Description of the task: Return, with both end lines included, exactly what the data below holds from the line with "Image resolution: width=800" through the line with "Task: Click the dropdown", though not the pictures.

Available records:

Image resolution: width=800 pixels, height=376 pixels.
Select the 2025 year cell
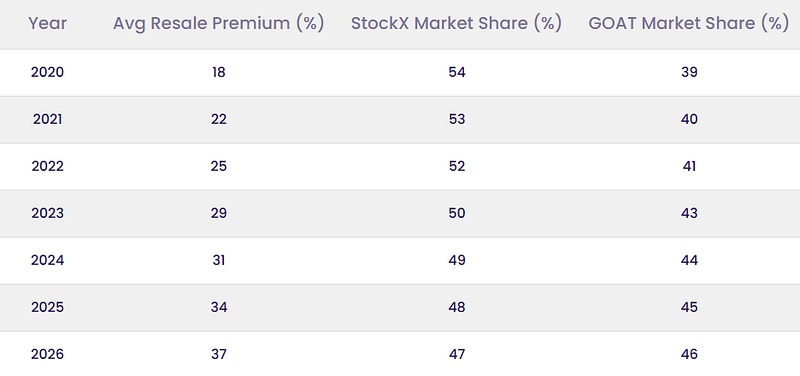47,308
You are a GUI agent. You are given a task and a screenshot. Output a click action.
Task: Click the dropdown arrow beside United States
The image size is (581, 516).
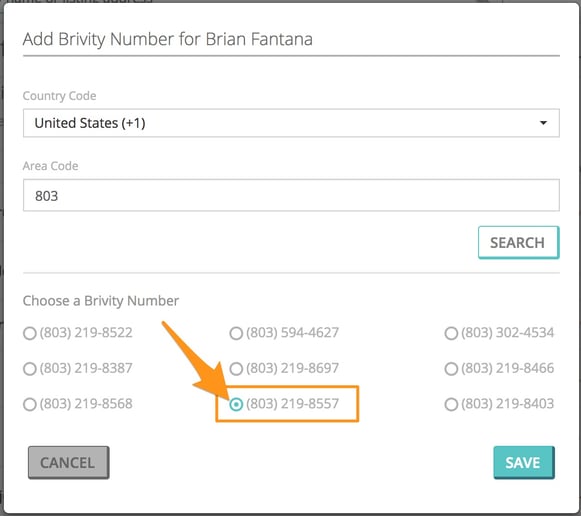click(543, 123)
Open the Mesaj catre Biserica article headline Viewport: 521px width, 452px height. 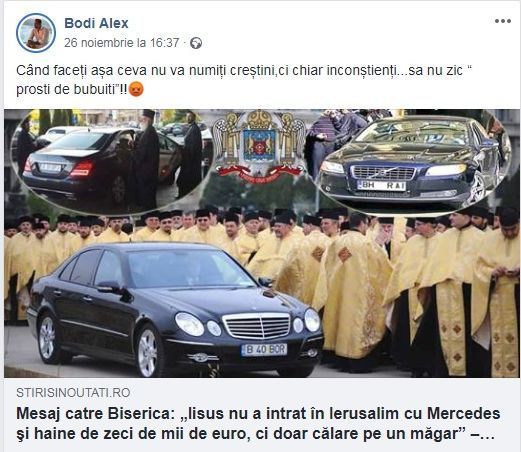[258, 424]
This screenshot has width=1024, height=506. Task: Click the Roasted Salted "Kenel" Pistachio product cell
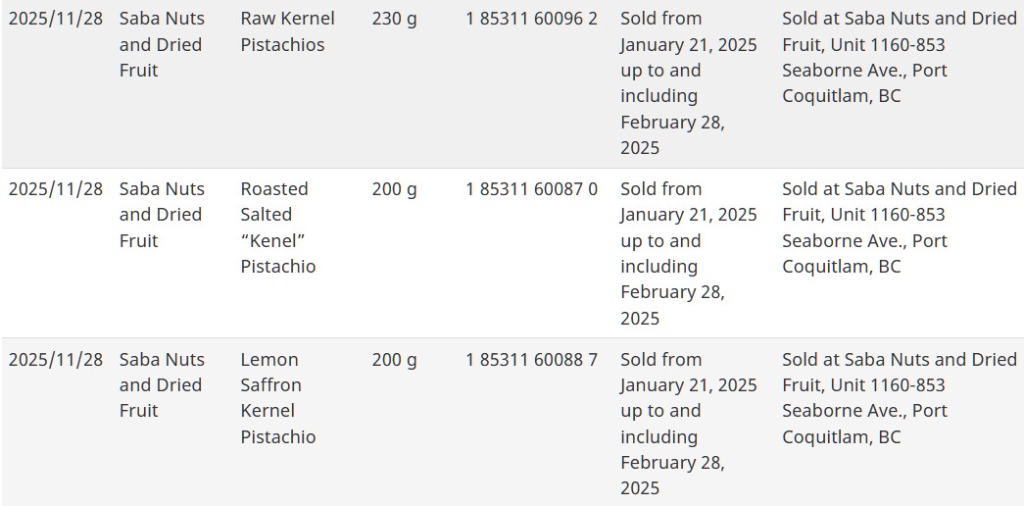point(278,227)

* * *

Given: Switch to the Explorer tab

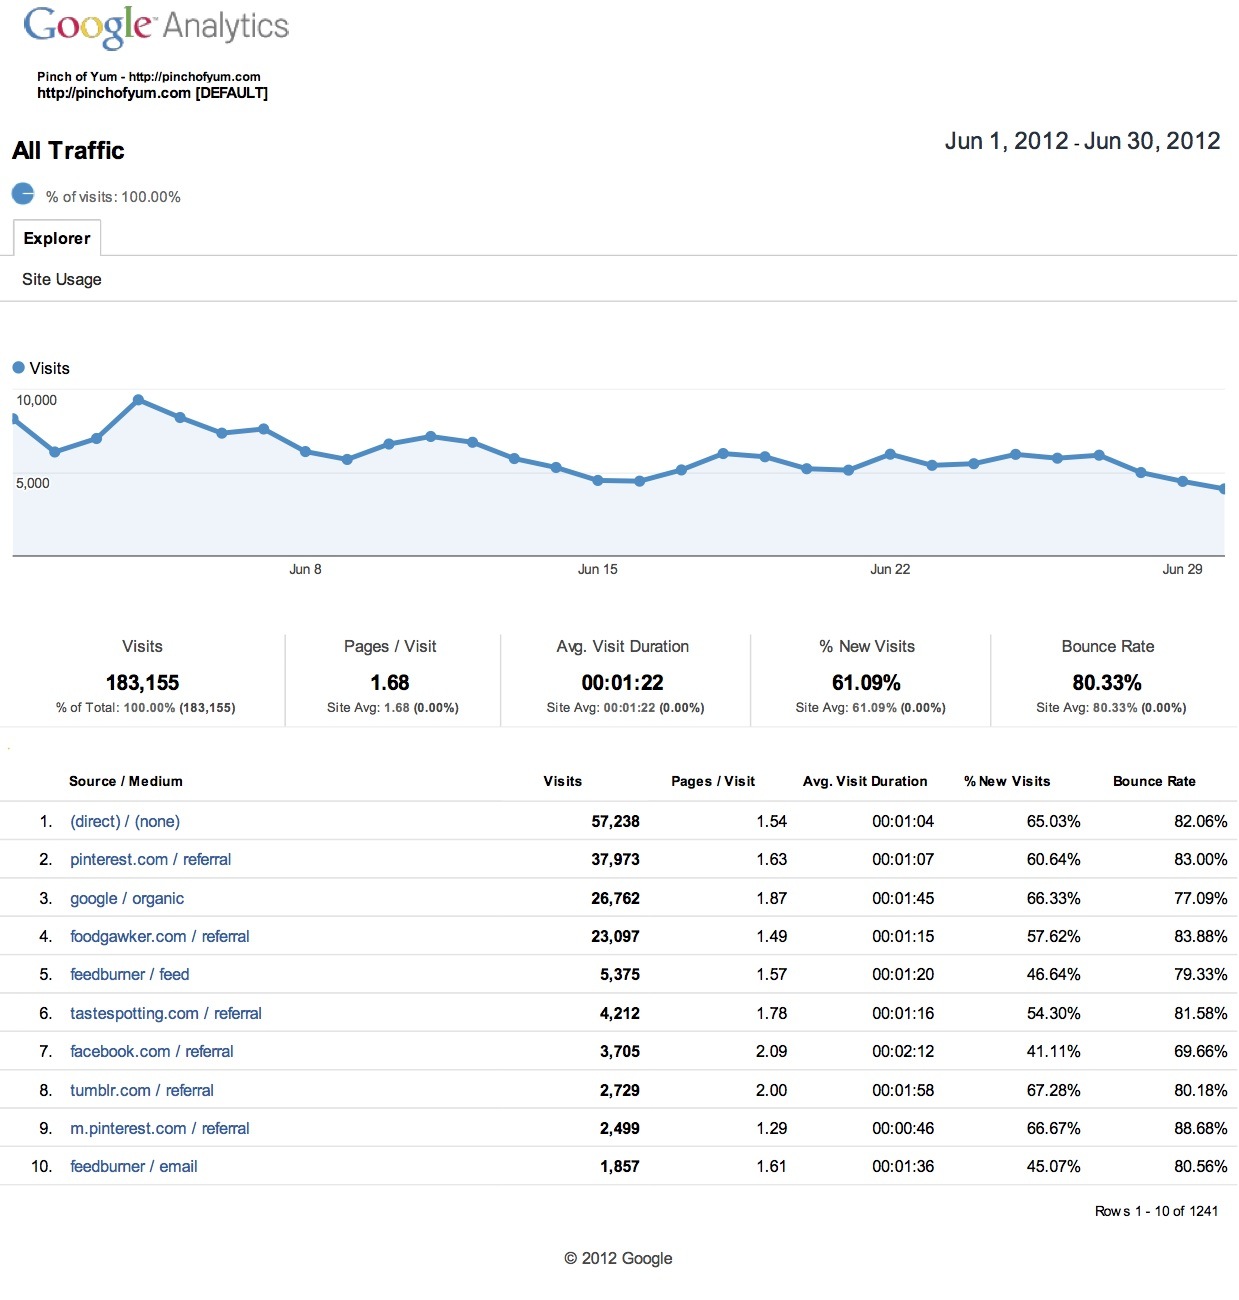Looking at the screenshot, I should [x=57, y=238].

...

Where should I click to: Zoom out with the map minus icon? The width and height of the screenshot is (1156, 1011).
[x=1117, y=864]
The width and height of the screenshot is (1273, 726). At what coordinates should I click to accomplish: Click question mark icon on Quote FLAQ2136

Solution to this exercise:
Image resolution: width=800 pixels, height=376 pixels.
Select the 2025 year cell
47,308
You are a GUI agent. You are given a task and a screenshot. Output a click action.
Task: Click the dropdown arrow beside United States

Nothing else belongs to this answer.